What to work on: Look through the entries. Copy each line that has the word "computer".

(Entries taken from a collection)
::::
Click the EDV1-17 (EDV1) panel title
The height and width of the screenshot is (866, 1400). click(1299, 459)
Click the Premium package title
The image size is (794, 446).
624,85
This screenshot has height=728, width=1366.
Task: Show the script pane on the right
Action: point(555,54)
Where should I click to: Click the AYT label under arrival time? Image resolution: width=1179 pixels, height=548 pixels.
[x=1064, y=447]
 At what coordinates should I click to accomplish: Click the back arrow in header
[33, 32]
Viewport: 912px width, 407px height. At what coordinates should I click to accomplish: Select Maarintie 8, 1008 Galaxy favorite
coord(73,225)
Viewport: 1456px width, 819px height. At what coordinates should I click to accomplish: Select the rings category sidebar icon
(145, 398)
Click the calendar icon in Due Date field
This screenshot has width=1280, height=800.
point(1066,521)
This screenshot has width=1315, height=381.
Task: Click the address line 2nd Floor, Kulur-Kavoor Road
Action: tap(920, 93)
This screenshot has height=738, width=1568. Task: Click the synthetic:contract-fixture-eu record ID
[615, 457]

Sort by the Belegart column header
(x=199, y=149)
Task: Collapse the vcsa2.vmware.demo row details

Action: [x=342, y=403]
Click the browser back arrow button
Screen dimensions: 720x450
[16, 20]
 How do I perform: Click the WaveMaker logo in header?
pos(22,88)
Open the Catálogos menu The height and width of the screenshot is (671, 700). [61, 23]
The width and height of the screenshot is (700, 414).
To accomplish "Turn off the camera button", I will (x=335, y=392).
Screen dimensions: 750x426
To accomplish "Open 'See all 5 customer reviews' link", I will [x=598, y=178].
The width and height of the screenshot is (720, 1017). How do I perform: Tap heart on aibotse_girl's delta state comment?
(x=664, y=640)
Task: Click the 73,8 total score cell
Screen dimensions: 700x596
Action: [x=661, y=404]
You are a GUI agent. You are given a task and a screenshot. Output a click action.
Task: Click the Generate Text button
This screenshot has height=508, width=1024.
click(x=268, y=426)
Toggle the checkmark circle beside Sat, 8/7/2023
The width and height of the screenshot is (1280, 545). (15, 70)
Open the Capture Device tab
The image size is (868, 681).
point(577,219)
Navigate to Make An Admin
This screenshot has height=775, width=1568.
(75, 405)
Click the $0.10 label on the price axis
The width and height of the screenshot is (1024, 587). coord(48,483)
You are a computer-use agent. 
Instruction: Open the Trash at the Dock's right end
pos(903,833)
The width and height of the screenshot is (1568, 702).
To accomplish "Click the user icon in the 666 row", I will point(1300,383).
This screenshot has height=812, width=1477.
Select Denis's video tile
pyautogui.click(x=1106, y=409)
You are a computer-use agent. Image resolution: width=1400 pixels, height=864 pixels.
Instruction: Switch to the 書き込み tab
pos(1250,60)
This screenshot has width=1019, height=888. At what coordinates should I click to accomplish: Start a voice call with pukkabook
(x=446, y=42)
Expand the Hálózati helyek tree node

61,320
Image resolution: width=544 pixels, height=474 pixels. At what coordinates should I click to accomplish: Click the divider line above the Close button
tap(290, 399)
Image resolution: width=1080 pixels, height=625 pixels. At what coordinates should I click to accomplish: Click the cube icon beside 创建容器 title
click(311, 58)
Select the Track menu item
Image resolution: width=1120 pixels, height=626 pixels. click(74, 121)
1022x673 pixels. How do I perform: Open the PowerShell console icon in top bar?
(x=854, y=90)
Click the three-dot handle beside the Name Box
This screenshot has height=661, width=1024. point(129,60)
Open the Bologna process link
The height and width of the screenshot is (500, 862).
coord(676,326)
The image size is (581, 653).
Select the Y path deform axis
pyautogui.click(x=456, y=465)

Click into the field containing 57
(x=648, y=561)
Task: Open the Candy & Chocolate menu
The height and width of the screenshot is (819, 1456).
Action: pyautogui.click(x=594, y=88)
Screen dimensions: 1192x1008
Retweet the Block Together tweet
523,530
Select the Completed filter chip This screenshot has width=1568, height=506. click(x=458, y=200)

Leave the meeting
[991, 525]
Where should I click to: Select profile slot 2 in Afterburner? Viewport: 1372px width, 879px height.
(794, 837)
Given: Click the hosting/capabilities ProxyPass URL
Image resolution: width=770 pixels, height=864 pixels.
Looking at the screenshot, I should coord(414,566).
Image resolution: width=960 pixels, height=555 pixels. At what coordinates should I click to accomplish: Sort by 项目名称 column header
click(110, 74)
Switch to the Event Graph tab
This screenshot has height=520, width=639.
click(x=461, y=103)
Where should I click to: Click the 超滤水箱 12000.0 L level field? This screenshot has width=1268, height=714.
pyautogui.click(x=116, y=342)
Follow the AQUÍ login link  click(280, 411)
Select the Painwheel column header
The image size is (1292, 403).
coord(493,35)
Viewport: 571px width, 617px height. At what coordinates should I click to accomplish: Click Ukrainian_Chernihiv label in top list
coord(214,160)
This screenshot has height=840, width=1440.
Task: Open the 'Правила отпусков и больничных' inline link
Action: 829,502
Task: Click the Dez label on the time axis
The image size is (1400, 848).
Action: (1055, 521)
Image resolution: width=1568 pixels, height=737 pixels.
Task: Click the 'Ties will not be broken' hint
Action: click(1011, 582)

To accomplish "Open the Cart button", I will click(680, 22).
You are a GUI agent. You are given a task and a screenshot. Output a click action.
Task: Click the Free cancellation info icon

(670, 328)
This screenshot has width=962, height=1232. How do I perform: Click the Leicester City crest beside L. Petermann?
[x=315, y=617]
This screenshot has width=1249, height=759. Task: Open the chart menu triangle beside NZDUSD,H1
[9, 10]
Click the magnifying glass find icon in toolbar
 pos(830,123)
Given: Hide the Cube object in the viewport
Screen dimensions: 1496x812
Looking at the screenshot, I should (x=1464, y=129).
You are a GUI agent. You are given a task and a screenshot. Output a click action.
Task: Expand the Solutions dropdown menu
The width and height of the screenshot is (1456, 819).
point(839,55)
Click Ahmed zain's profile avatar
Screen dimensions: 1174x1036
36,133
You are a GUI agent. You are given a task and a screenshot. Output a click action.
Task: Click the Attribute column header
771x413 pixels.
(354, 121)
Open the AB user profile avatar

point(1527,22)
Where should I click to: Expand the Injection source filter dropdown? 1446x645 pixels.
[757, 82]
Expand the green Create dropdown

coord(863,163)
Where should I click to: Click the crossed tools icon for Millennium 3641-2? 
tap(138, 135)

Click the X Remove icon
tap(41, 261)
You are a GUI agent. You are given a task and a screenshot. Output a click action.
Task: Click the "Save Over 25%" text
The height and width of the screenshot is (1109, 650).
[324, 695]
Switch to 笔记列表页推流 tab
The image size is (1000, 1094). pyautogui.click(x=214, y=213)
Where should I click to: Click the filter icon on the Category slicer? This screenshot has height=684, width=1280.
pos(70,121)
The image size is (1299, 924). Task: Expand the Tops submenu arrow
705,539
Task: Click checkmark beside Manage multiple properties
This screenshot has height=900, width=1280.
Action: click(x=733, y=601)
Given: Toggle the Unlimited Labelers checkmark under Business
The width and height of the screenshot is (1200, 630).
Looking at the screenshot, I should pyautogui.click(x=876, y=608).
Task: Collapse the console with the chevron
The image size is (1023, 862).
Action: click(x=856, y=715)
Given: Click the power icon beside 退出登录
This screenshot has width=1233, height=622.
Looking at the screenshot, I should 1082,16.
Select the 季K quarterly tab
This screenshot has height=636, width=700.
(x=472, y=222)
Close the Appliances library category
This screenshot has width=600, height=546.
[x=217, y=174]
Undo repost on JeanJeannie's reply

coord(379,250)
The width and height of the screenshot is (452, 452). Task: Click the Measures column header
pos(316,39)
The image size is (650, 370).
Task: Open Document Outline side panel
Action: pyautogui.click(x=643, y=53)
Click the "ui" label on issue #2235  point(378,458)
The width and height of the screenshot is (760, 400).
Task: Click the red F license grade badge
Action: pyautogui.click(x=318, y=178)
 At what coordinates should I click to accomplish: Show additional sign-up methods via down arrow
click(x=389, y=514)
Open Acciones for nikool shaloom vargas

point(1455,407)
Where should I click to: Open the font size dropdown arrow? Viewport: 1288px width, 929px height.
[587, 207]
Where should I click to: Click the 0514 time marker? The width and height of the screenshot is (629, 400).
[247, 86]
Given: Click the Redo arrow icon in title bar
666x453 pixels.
::::
Written response:
You are a computer-use agent. 
You are a computer-use agent. Image resolution: width=1400 pixels, height=864 pixels.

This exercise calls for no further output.